Richard Cordray, the director of the Consumer Financial Protection Bureau, announced on Wednesday that the watchdog agency taking enforcement action for the first time against Capital One for deceptive marketing strategies.

The CFPB alleges that Capital One tricked consumers with low credit scores and credit limits into buying add-on services and products, such as credit monitoring, by insisting that the purchase was mandatory, lying about the product or saying there was no cost.

“These marketing calls were inconsistent with the explicit instructions we provided to agents for how these products should be sold,” Ryan Schneider, the president of Capital One’s card business, said, according to Huffington Post. “We apologize to those customers who were impacted and we are committed to making it right.”

Capital One agreed to pay a $210 million settlement, including a full refund totaling $140 million to consumers who were affected by the deceptive practices used by the institution.

Under the settlement, Capital One will also pay a $25 million penalty to the CFPB and a $35 million penalty to the Office of the Comptroller of the Currency, Huffington Post reports.

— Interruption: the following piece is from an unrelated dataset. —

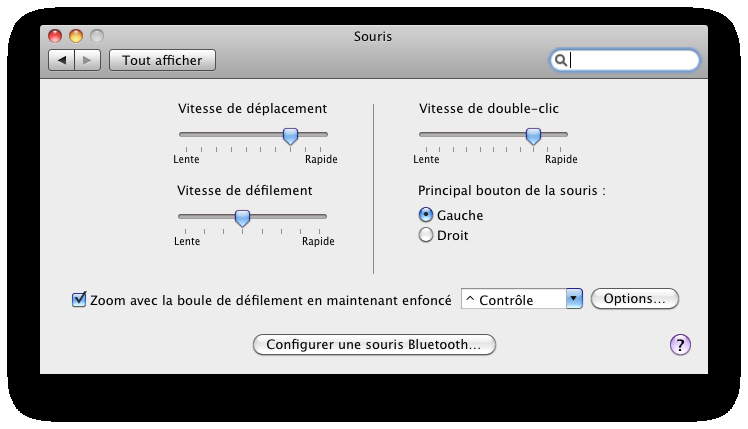
Task: Click the Vitesse de double-clic slider thumb
Action: pyautogui.click(x=533, y=136)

“We know these deceptive marketing tactics for credit card add-on products are not unique to a single institution,” Cordray said, adding that the agency will also issue a compliance bulletin and consumer advisories. “The compliance bulletin puts all financial institutions on notice about these prohibited practices and reinforces that they must make sure their service providers are complying with the law. We expect announcements about other institutions as our ongoing work continues to unfold. Regardless, the best time for all institutions to be reviewing and ensuring their practices in this area is right now. Consumers deserve to be treated fairly by their credit card issuers, and that is our objective.”